秋口までは比較的暖かかったのに…なんだかここ最近で帳尻を合わせるように冬将軍がスパートかけてきたような印象がある。

いらすとやより冬将軍。思ってたのと違う。


勘弁してほしい。寒いと困る。
何が困るって、寒いと心が弱るのである。


人のメンタルは体感温度と密接に関係しているので、寒いと特に何がなくとも気持ちが沈んでいくし、ましてや職場で何かあった日には誇張でも何でもなく心が終わっていくのを感じる。


いやいや、こんなんじゃだめだ!
そうだ、大好きな音楽を聴こう!!


…で、「そんなとき何を聴いたら良いの?」という話である。


「心を慰めるために聞く音楽」…そうだなぁ。
定番は、ZARDの「負けないで」マッキーの「どんなときも」とか?

…と思っているあなた。
これはあくまで私見だがやめておいた方が良い。


なぜならこれらの楽曲は応援歌である。
「負けないで!」「大丈夫だよ!」と勢いよく言ってくる歌である。


「病んだ人に一番言っちゃいけない言葉は、『がんばれ』」
と聞いたことがある。



少し凹んだ程度なら良い。でも、「心が終わりそうなとき」にこれらの歌を聴くとマジで生命に関わる。その場で崩れ落ち、二度と立ち上がれなくなる恐れがある。「坂井泉水も、もうこの世にいないんだよな…」などといらんことを考えてしまったりする。


そんなわけで、僕がおすすめしたいのが弾き語りの音楽。


というのも、心が弱ってる時ってドラムとベースの入った曲がちょっとしんどい時ないですか??


ドラムとベースといえばリズム楽器を呼ばれ、楽曲におけるリズムを決定づける要素。リズムとは、「リスナーをノせよう」という意志だ。
ちょっと待ってほしい。こちとら落ち込んでいるのである。ノりたくなんかない。やめろ!やめてくれ!!僕に何も強要するな!!!!



というわけで、弾き語り。
これは良いですよ。


何より、彼らはこちらに何も強要しない。
音楽はただそこに流れているだけ。


ついでにいうと彼らシンガーソングライターも皆、孤高の存在である。
彼らはずっと暗い部屋で一人ギターを弾いて、曲を作ってきた(偏見)。
その事実が、僕の心をよりいっそう落ち着かせる。

■ **目標**: ページ抜粋のうち「少し凹んだ程度なら良い。」で始まる段落を、要点を残して短い箇条書きに直すこと。 記録はこの作業には使わない。

データファイルの一部
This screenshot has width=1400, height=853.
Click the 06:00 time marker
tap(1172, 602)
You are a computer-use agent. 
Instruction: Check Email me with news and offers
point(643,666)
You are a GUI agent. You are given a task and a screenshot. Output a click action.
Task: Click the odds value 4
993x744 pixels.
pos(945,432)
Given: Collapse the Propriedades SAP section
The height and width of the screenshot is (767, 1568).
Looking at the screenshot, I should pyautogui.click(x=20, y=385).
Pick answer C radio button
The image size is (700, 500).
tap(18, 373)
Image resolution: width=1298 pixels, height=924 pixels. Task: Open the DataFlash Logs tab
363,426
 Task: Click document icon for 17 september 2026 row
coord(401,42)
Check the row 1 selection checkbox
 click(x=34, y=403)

■ **回答全文**:
- 少し凹んだ程度なら聴いてもよい。
- 「心が終わりそうなとき」にこれらの歌を聴くと、本当に生命に関わる。
- その場で崩れ落ち、二度と立ち上がれなくなる恐れがある。
- 「坂井泉水も、もうこの世にいないんだよな…」などと余計なことを考えてしまうこともある。